I use a **semantic similarity reward** based on cosine similarity of word embeddings.
Reward = max similarity, re-scaled from [-1, +1] to [0, 1].

So:

Reward is close to 1 when the candidate word is semantically close to one of the targets.

Reward is near 0 when the candidate is unrelated.

---

**Hypothesis**

Initially, the pretrained model is not specialized for our analogy completion format.

After GRPO fine-tuning, I expect:

- The average embedding-based reward on analogies to increase.

- Generated completions to be more semantically aligned with expected answers.
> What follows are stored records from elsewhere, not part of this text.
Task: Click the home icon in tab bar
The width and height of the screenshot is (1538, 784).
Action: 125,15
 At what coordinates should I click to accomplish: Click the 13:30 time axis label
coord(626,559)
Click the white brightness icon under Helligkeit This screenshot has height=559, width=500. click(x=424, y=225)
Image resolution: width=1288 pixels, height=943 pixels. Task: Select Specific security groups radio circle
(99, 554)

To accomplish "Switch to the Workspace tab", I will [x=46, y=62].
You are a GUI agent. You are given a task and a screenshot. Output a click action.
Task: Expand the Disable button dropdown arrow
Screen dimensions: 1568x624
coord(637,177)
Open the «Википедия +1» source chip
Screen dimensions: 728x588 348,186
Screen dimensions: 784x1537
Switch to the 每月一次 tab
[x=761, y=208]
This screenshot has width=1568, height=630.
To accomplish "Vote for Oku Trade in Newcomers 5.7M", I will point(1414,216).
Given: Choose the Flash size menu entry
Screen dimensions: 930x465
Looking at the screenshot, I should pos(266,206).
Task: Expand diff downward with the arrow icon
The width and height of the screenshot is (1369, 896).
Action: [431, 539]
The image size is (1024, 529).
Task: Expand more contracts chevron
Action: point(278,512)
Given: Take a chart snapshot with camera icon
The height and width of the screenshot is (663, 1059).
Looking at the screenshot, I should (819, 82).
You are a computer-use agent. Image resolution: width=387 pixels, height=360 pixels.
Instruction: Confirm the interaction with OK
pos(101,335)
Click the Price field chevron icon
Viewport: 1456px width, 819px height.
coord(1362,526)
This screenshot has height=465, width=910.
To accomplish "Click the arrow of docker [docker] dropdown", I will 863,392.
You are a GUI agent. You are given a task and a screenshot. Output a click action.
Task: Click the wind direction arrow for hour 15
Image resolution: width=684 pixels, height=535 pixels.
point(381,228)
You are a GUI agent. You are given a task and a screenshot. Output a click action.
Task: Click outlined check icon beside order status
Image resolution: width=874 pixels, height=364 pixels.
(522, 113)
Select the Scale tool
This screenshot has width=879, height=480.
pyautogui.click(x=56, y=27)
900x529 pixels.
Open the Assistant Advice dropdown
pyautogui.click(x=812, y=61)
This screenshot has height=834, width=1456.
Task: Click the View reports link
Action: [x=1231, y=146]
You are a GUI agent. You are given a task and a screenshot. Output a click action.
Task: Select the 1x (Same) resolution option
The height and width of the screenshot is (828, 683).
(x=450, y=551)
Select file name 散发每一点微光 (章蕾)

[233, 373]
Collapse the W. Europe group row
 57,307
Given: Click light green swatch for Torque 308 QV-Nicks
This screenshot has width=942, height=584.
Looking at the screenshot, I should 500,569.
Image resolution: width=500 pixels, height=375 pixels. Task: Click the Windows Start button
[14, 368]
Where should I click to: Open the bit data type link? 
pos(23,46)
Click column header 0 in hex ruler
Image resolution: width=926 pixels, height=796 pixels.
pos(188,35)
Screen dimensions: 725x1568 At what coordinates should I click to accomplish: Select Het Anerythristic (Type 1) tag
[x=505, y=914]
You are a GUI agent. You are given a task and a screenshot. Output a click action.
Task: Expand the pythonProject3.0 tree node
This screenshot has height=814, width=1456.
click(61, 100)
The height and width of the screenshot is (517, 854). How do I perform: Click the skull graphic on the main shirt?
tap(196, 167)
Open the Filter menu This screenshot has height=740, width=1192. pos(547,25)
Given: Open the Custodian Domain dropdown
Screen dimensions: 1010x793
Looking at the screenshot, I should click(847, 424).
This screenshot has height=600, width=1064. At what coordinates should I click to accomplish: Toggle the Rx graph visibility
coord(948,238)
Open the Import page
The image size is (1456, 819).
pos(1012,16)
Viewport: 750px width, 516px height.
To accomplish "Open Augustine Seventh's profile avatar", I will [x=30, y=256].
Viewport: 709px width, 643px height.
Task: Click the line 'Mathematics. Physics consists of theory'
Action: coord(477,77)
With the KL penalty, the model should still behave like a language model and not completely drift into weird outputs.








In [1]:
# Cell 2: Setup and Model Loading

# importing libraries
import math
import random
import string
import torch
import torch.nn as nn
import torch.nn.functional as F
from transformers import AutoTokenizer,AutoModelForCausalLM

device = "cuda" if torch.cuda.is_available() else "cpu"
model_name = "EleutherAI/gpt-neo-125M"

tokenizer = AutoTokenizer.from_pretrained(model_name)
tokenizer.padding_side = "left"
if tokenizer.pad_token_id is None:
    tokenizer.pad_token_id = tokenizer.eos_token_id

# This is trainable policy model
policy_model = AutoModelForCausalLM.from_pretrained(model_name).to(device)

# Frozen reference model
ref_model = AutoModelForCausalLM.from_pretrained(model_name).to(device)
ref_model.eval()
for p in ref_model.parameters():
    p.requires_grad = False

n_params = sum(p.numel() for p in policy_model.parameters())
print(f"Loaded {model_name} with {n_params/1e6:.1f}M parameters")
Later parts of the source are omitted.